Opinion | The US Marshals Service findings of horrific conditions at the DC jail is an indictment of city officials – The Washington Post

For 10 days, Richard Johnson lay curled up on his D.C. Jail bunk in soiled bedding, his body ravaged with AIDS. He urinated in milk cartons that were left on the floor of his cell because he was too weak to walk to the toilet. He was incontinent.
Before he died, other inmates on work detail refused to clean his urine and feces-filled cell, hoping the odor would force the medical staff to respond. It didn’t.
At one point, corrections staff, for reasons that defy comprehension, decided this severely ill man should be sent back to Maximum Security. Johnson had to crawl to the door of his cell before he was placed in a makeshift wheelchair for transfer. His final hours on this earth were his worst.
Richard Johnson died tied to a wheelchair with a urine-stained sheet. He had been left seated there for two hours, unmedicated, leaning to one side, saliva dripping from his mouth, limbs limp and eyes open in a blank stare. It was AIDS that took Johnson down. But it was his government that made him suffer.
I wrote this in a column on July 15, 1995, four days after Senior U.S. District Judge William B. Bryant seized control of medical and mental health services at the D.C. jail because he had concluded that some District corrections officials “don’t give a damn” about inmates.
Bryant had been presiding for years over two lawsuits filed on behalf of D.C. jail inmates and had lost his patience with District officials’ unmet promises to comply with his order to improve filthy and dangerous conditions there. City officials come to court, “sign a consent order and walk out of the courtroom, and nothing happens,” he said.
So Bryant placed the jail’s medical and mental health services under receivership, and there it stayed until September 2000, when services were returned to city control. Three years later, the court ended a 32-year oversight of the entire jail. Yes, the D.C. jail has been a den of disgust for decades.
The past week was deja vu.
The U.S. Marshals Service conducted an unannounced inspection and found evidence of “systemic” mistreatment of detainees, including unsanitary living conditions and the punitive denial of food and water. Inspectors found “large amounts of standing human sewage” in toilets in multiple cells, and cells that had been lacking water for days. Staff members “were observed antagonizing detainees” and “directing detainees not to cooperate.” One inmate was warned by a staffer to “stop snitching.”

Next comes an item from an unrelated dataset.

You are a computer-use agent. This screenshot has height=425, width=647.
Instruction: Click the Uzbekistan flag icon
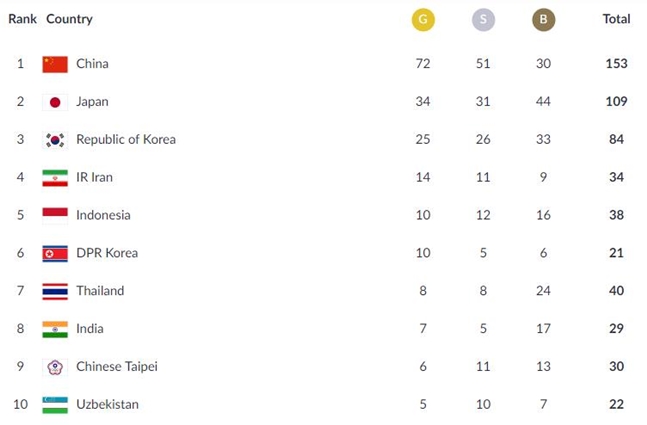pos(54,405)
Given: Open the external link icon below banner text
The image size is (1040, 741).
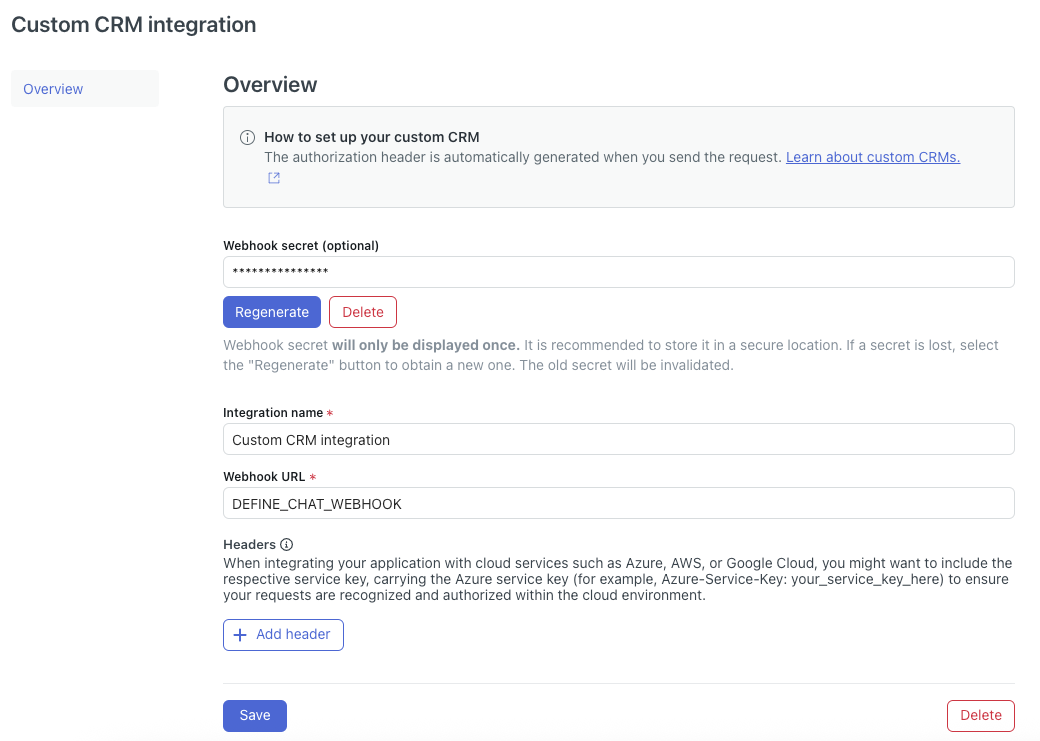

Opinion: The mayor must answer questions — and take action — on deplorable D.C. jail conditions
Conditions were so deplorable that the U.S. Marshals Service decided to transfer 400 inmates facing charges in federal cases or awaiting placement in federal prisons. According to the Marshals Service, the inspection “revealed that conditions do not meet the minimum standards of confinement as prescribed by Federal Performance and Detention Standards.” The marshals had to get federal inmates out of D.C.’s hellhole.
That failure falls on Mayor Muriel E. Bowser (D), D.C. Council Chairman Phil Mendelson (D) and the entire D.C. Council. The jail is the city’s responsibility — but you wouldn’t know it from the city’s responses.
Christopher Geldart, Bowser’s deputy mayor for public safety, proclaimed the federal findings “deeply concerning.” The city, he said, takes “seriously the responsibility of caring for justice-involved D.C. residents” — the politically correct new term for inmates. The corrections department strives “to provide a safe, orderly and humane environment.” Geldart’s statement, untethered from reality, should be a firing offense.
D.C. Council member Charles Allen (D-Ward 6), who chairs the judiciary committee with oversight of the Corrections Department, issued his own statement, similarly bordering on detachment. “Unequivocally, those held in our care … must be treated humanely and in accordance with correctional standards,” he asserted — and promised to schedule an oversight hearing to learn what Bowser intends to do. Go get ’em, tiger.
How is it possible that city leaders responsible for overseeing the jail, specifically Geldart and Allen, were not aware of inhumane conditions there?
The marshals who took the time to actually enter the facility discovered: “Detainees had observable injuries with no corresponding medical or incident reports.” “The smell of urine and feces was overpowering.” “Hot meals were observed served cold and congealed.” And so on.
D.C. officials should be ashamed of professing their concern for inmates when it is apparent, as Bryant concluded in 1995, that they “don’t give a damn.”
What I found in the case of Richard Johnson more than 25 years ago is just as true now: When it comes to the D.C. jail, in the mind of officials at city hall, it’s out of sight, out of mind.
Let us hope that with the marshals’ inspection, callous city leaders are on the minds of D.C. voters. Without an aroused citizenry, cruel and unusual punishment will carry the day.